(Material provided begins)

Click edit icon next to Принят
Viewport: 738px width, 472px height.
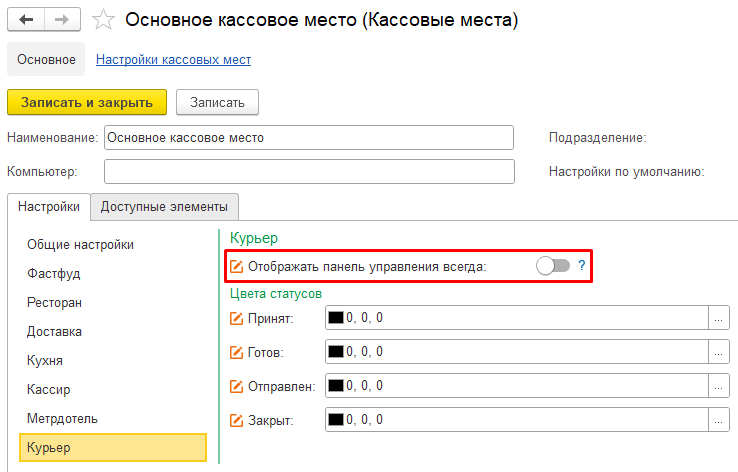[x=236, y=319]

(Material provided ends)
(Material provided begins)

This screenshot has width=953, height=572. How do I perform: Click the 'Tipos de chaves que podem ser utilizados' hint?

(Material provided ends)
(Material provided begins)

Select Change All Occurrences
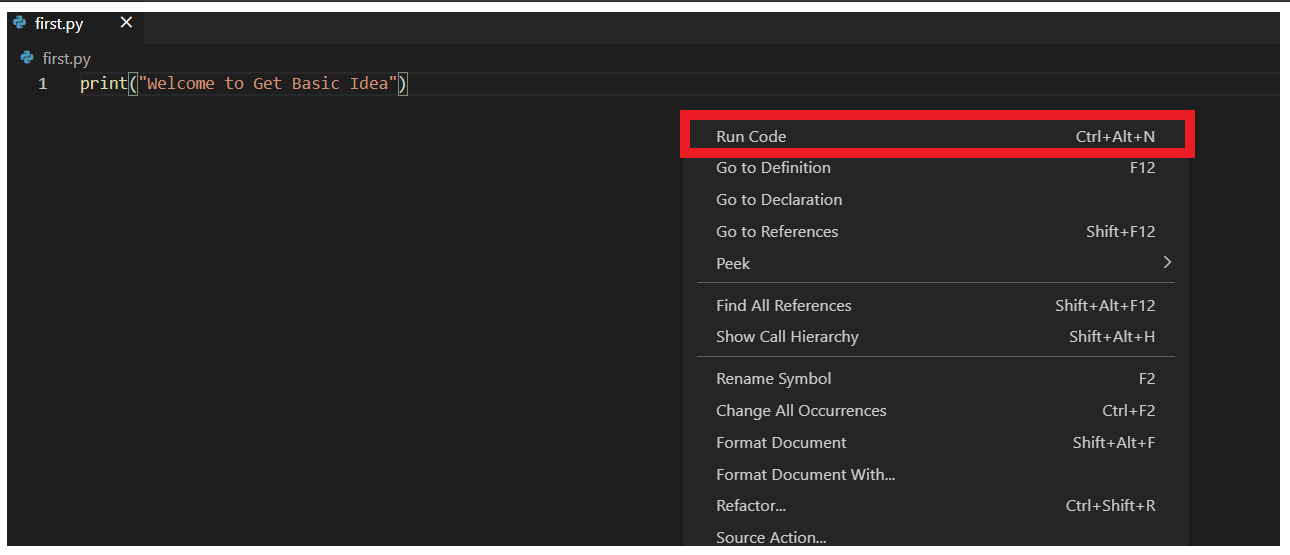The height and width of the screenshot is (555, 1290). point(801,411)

(Material provided ends)

- _What you have to do_
This exercise needs every line of the listing that contains the word "Click".

- _Result of this exercise_
Click edit icon next to Принят
This screenshot has width=953, height=572. How do I perform: Click the 'Tipos de chaves que podem ser utilizados' hint?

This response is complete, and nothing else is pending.